When asked for the definition of “Gaga” she has landed on, she responds, “I think it’s mayhem. Having a hard part of yourself and a soft part of yourself, and having those things be at war with each other all the time, and the resilience to keep going, dancing through that.”

Lady Gaga’s ‘Mayhem’ album cover.

Lady Gaga


Past struggles with identity and fame that played out across her music made her “a hard person for a while,” Gaga admits, so, she says now, “It makes me so happy that my fans see that I’m really happy, because I know that I’m not a role model for everyone, but I hope that I can maybe be an example that you can be a deeply artistic person and that we don’t have to romanticize torture — even though there’s a lot of that in my music and in my art.”

She finishes, “But that’s kind of the mayhem of it all.
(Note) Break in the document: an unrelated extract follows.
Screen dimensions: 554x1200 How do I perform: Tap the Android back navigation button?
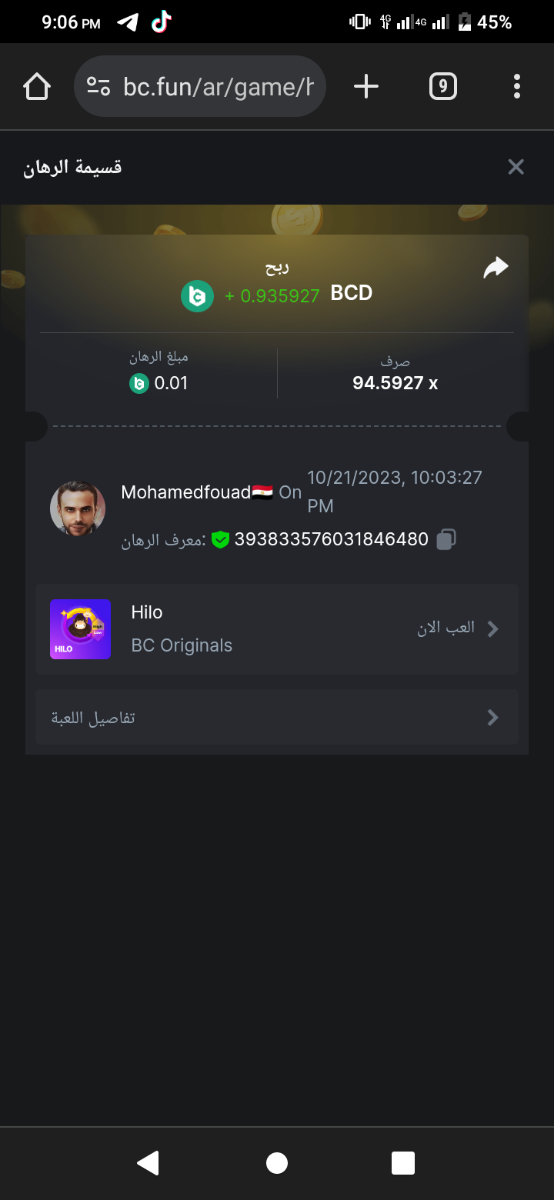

It’s a part of me, but I’m trying to channel it differently, and not let it run me.”

So while Mayhem might have reheated Gaga’s nachos, its maker gleefully, devilishly has tossed them around the room in pursuit of glorious disorder, a disorder that’s on us to make sense of, by picking up the scraps and finding new meaning — and, perhaps, a new side of Gaga — through the chaos.